Les sondages d'opinion outre-Atlantique indiquent que la plupart des Américains ne souhaitent pas que leur pays prolonge sa présence militaire dans d'autres continents et la majorité n'oublie pas que M. Obama avait été élu pour mettre fin aux guerres et pas pour en commencer des nouvelles, ni pour résoudre des problèmes ailleurs lorsque la sécurité de son pays ne l'impose pas.
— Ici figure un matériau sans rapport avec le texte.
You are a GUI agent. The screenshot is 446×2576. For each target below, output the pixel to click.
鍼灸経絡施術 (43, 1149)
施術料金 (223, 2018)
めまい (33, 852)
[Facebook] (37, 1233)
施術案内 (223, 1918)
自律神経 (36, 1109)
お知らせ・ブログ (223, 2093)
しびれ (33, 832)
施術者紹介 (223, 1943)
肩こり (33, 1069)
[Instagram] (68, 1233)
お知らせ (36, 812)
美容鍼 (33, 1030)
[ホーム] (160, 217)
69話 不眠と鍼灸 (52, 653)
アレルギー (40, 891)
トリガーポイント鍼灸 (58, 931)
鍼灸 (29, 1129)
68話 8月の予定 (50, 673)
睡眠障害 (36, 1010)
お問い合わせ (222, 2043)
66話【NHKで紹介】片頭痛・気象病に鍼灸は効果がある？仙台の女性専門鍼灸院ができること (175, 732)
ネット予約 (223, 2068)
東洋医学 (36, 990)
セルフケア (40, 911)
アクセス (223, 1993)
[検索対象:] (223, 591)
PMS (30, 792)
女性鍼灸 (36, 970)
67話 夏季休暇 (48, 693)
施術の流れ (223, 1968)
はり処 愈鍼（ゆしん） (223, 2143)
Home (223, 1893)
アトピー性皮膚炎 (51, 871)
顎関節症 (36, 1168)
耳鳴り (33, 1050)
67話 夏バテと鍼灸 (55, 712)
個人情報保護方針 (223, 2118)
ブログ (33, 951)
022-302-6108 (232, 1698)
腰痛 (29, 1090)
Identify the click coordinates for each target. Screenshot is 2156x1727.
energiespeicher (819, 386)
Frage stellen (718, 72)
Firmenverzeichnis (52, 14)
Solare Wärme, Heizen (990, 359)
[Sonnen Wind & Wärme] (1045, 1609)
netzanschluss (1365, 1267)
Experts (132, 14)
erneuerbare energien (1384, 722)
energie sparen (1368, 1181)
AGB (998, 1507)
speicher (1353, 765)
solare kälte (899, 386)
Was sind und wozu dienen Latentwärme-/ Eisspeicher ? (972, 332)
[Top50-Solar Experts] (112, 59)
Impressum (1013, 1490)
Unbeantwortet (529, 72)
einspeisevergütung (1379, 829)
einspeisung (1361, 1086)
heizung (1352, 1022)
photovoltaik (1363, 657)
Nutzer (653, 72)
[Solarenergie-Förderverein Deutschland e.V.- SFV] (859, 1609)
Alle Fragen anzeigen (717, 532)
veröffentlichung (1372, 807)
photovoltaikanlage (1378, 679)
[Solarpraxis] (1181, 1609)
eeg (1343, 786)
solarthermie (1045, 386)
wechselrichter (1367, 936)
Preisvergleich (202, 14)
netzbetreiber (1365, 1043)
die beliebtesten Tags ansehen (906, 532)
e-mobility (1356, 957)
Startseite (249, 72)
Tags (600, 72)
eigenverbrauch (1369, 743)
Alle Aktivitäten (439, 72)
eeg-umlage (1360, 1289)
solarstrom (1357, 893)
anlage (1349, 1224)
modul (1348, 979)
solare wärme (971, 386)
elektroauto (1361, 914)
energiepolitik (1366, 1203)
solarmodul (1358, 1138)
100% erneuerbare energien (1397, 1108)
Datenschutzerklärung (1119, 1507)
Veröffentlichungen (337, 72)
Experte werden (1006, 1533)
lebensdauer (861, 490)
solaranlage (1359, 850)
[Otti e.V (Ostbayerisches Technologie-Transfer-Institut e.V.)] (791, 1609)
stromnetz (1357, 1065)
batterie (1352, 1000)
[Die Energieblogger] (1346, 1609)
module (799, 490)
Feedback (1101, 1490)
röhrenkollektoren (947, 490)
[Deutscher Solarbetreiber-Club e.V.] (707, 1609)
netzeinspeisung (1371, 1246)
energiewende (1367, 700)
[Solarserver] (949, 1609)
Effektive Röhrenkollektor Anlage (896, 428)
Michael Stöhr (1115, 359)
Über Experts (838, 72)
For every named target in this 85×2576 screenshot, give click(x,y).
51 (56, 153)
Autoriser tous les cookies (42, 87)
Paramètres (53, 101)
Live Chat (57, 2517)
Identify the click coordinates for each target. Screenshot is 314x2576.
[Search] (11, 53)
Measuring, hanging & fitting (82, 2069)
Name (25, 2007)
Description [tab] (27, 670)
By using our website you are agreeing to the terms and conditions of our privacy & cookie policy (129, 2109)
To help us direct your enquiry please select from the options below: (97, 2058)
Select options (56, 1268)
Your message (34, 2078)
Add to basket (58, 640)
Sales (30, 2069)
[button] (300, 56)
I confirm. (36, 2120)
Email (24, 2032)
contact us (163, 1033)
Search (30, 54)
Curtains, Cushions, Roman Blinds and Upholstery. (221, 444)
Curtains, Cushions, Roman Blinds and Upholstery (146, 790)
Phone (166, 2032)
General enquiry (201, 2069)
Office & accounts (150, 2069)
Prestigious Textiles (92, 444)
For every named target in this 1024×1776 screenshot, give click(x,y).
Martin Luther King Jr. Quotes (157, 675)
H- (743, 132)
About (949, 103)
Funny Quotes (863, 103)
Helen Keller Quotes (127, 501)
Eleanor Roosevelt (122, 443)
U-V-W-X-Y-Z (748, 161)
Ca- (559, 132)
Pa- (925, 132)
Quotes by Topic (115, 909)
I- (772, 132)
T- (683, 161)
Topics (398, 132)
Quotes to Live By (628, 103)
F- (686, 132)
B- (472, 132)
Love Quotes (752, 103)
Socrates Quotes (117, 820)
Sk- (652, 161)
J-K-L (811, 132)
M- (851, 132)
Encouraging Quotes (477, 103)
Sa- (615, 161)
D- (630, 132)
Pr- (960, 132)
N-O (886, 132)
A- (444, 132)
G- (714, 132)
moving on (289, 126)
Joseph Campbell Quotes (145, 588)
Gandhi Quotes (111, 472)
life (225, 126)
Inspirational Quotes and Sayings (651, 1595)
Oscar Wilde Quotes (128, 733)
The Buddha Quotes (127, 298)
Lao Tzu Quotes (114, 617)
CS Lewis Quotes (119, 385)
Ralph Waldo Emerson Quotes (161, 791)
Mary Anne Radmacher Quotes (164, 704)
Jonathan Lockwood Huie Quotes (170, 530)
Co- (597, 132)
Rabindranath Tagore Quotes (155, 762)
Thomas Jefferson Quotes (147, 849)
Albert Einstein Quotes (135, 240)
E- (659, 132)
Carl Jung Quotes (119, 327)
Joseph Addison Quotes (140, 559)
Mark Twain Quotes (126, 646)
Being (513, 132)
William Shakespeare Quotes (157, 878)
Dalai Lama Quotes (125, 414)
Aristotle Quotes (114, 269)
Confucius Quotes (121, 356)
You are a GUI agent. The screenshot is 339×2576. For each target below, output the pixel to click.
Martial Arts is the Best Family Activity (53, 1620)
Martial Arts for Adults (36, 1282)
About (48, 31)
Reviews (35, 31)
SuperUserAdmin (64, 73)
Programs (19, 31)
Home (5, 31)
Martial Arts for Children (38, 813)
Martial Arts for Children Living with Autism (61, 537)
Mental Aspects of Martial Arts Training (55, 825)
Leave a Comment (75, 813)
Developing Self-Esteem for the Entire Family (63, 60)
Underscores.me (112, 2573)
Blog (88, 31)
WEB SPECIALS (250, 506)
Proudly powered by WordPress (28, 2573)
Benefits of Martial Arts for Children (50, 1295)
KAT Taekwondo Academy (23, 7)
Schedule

L'Otan demeure intangible. Mais tout ceci n'implique absolument pas que les États-Unis envisagent de refroidir leurs engagements dans l'Alliance atlantique. Ils sont à l'avant-garde dans le soutien de l'OTAN face à la Russie et dans l'encouragement aux pays européens à renouveler leurs armements. Notre publication Europe Diplomatie et Défense, qui couvre en détail l'activité de l'OTAN, a souligné que, lors de la récente assemblée parlementaire à Vilnius, les représentants invités de Kiev ont demandé que l'Ukraine en devienne membre et obtienne, dans cette attente, des armes de haute précision. Les parlementaires présents ont demandé que l'UE renforce son soutien politique, financier, économique, matériel et technique à l'Ukraine, et ils réclament surtout « le retour de la Crimée sous la juridiction et le contrôle de Kiev. » En d'autres mots, l'Ukraine et quelques autres pays souhaitent la relance de la querelle avec Moscou que plusieurs personnalités politiques européennes considèrent comme dépassée. On peut se demander s'il ne serait pas plus utile et réaliste d'élaborer un compromis sur la reprise normale du passage du gaz russe par l'Ukraine, à l'avantage de l'UE, de la Russie, et bien entendu de l'Ukraine elle-même. Ceux qui souhaitent des conflits pour en tirer des avantages directs, malgré leurs coûts (sur le dos de l'UE, bien entendu) et les désastres implicites, ne devraient pas être écoutés.
Sans oublier que des accords sur les comportements réciproques entre l'OTAN et la Russie existent et sont pour l'essentiel encore valables. Si la volonté d'apaisement est sincère.